## INSTRUCTIONS FOR THE TASK
The required result is an exact copy of every line from the one with "Collapse the adapter0 tree node" through the last line below, with the pictures left out.

━━ SUPPLIED INFORMATION

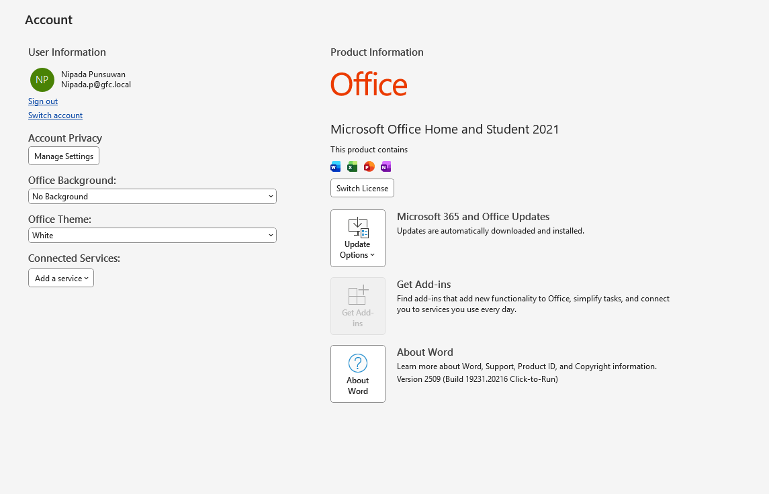Expand the Update Options menu

[x=357, y=238]
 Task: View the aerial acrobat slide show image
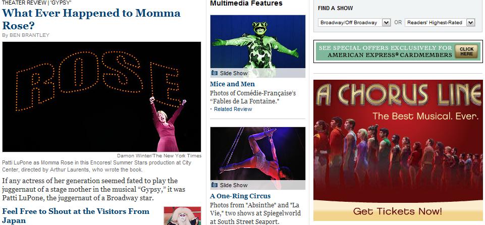258,153
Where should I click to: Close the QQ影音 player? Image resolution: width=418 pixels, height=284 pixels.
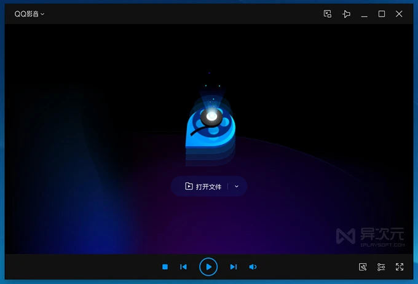click(x=399, y=14)
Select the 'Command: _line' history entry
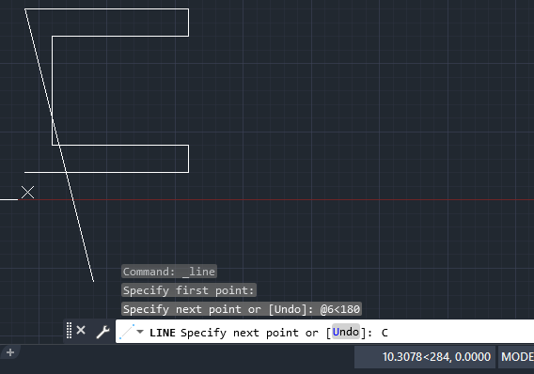 [x=169, y=272]
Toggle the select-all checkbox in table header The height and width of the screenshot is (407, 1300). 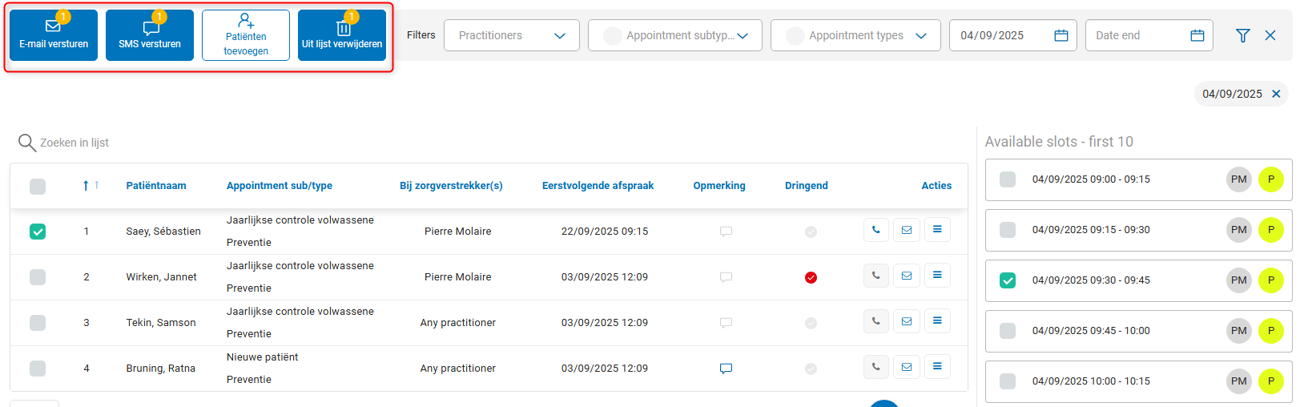38,187
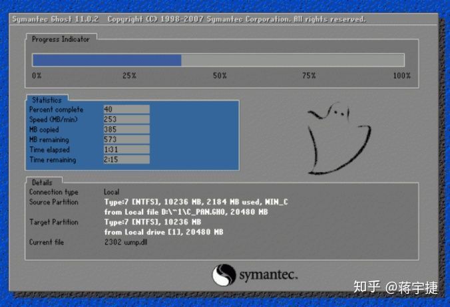Screen dimensions: 450x307
Task: Click the Percent complete value field
Action: point(126,110)
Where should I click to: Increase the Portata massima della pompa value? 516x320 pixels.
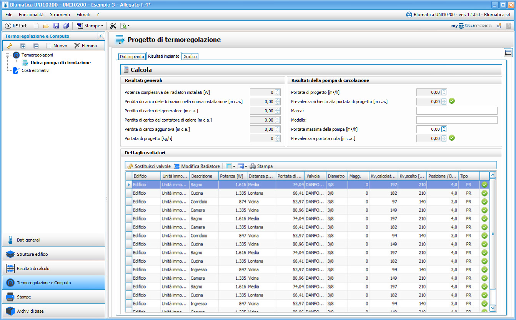pyautogui.click(x=444, y=128)
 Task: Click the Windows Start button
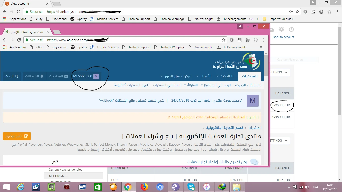coord(6,187)
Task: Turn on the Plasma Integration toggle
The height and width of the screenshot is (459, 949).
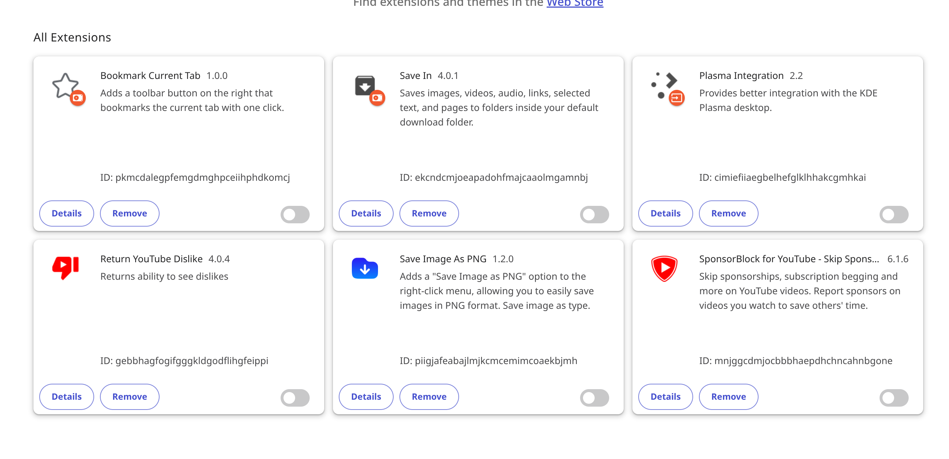Action: pyautogui.click(x=894, y=215)
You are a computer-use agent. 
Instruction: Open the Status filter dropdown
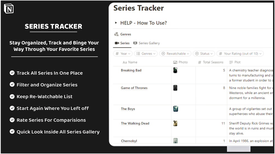(204, 54)
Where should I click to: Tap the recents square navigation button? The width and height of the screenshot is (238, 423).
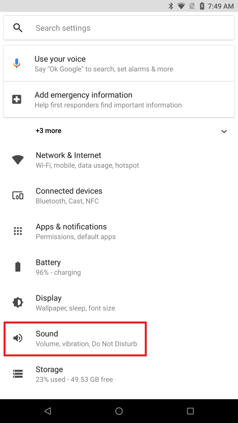pyautogui.click(x=190, y=411)
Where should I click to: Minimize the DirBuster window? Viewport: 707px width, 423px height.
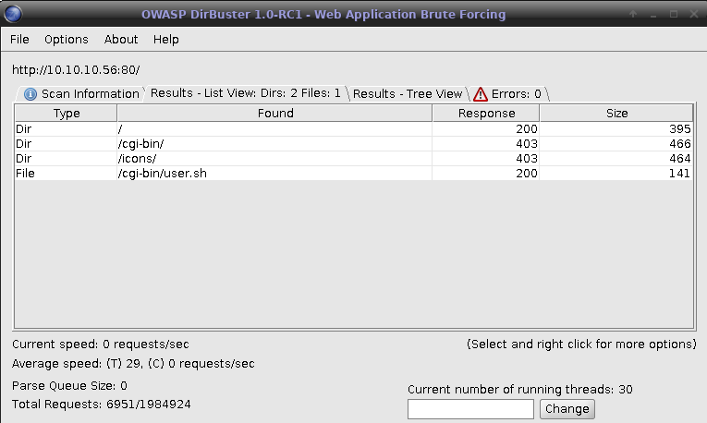pyautogui.click(x=653, y=14)

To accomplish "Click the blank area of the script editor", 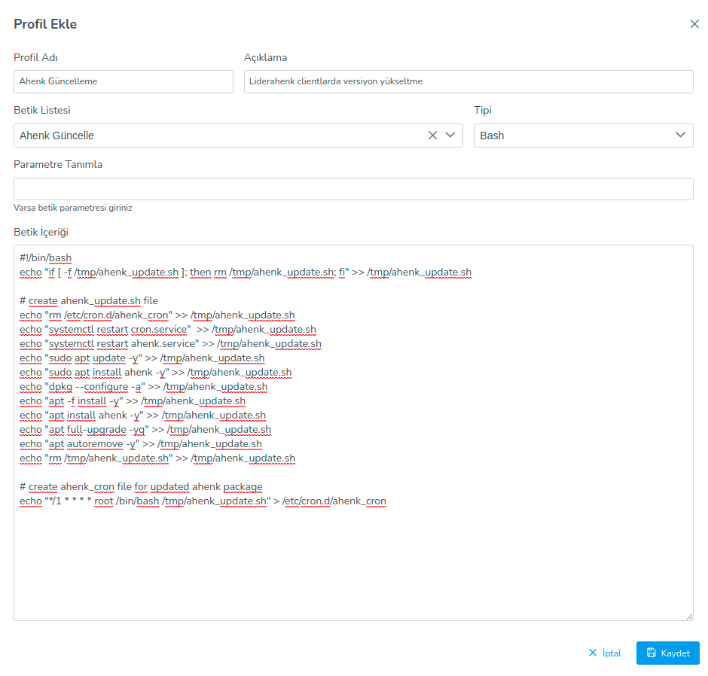I will [353, 565].
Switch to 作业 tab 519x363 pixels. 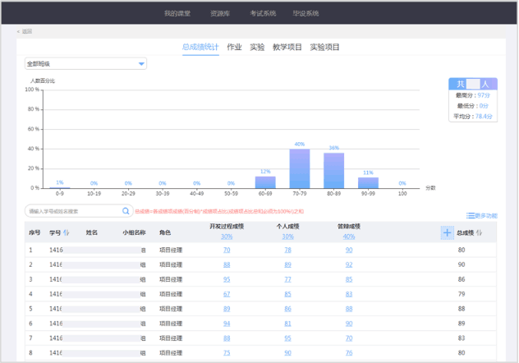click(234, 48)

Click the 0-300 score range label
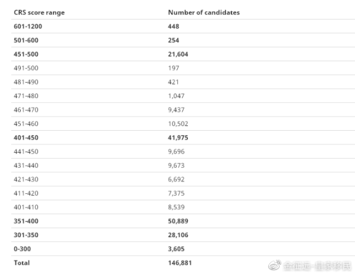[x=22, y=248]
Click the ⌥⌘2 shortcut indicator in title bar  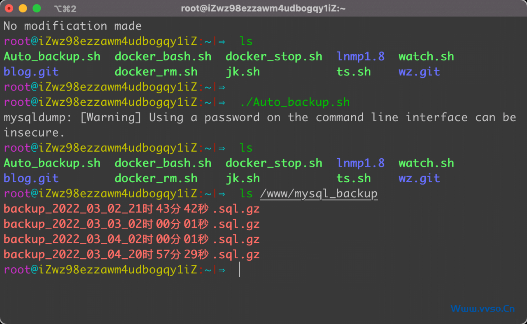coord(65,9)
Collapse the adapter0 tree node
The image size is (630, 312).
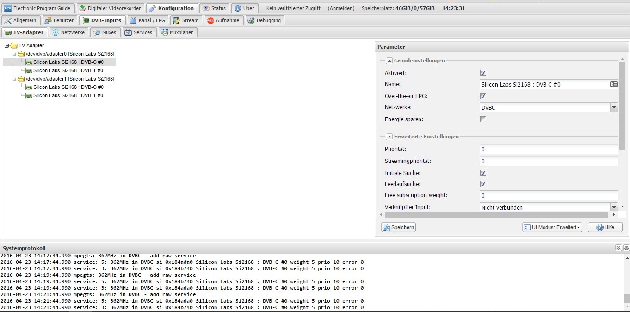click(14, 54)
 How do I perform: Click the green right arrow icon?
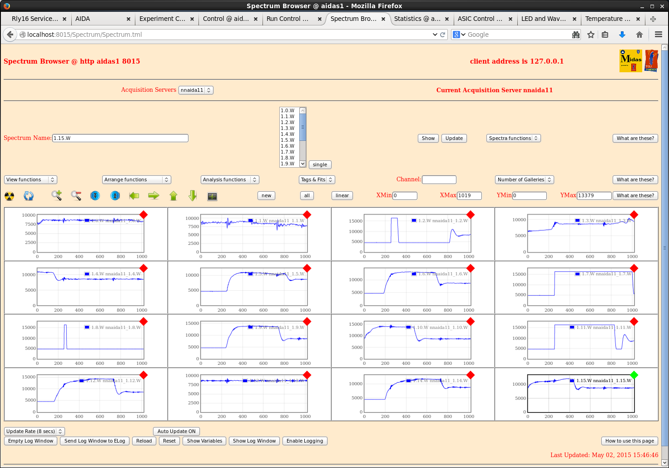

━━━━

## TASK RESULT
Collapse the adapter0 tree node
The image size is (630, 312).
click(14, 54)
 How do I perform: Click the green right arrow icon?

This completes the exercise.